What this task involves
What you produce should be an exact transcription of the data, minus any pictures.

Supplied data Block Start

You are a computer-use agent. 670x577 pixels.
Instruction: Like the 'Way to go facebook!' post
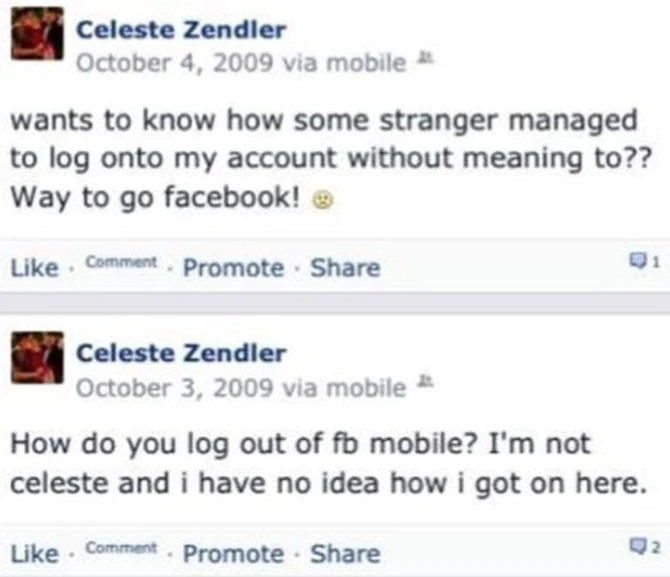[x=32, y=268]
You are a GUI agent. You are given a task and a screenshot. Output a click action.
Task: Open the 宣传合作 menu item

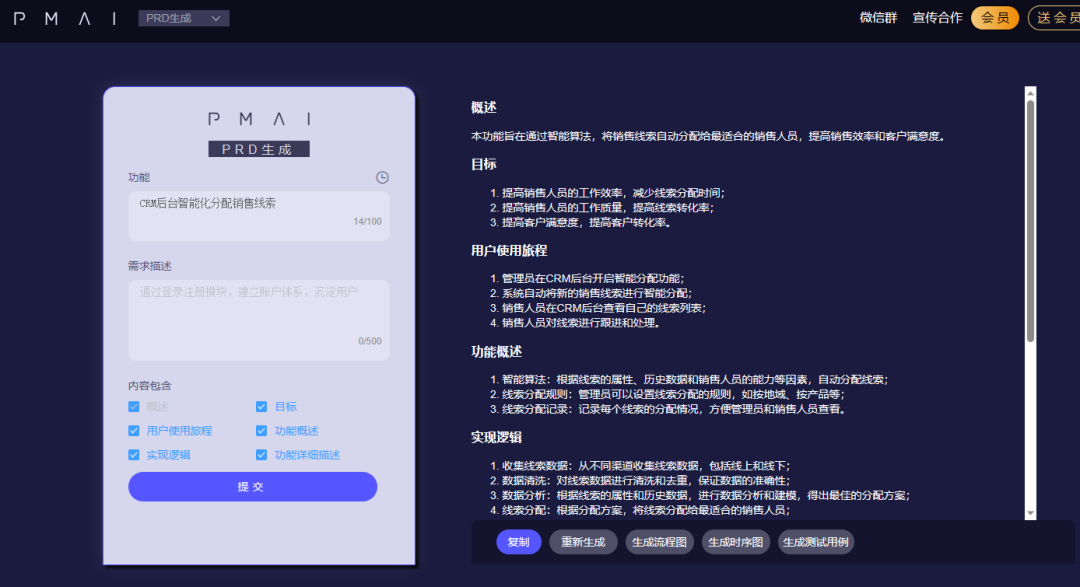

Supplied data Block End

Your response
You are a computer-use agent. 670x577 pixels.
Instruction: Like the 'Way to go facebook!' post
[x=32, y=268]
You are a GUI agent. You are given a task and a screenshot. Output a click action.
Task: Open the 宣传合作 menu item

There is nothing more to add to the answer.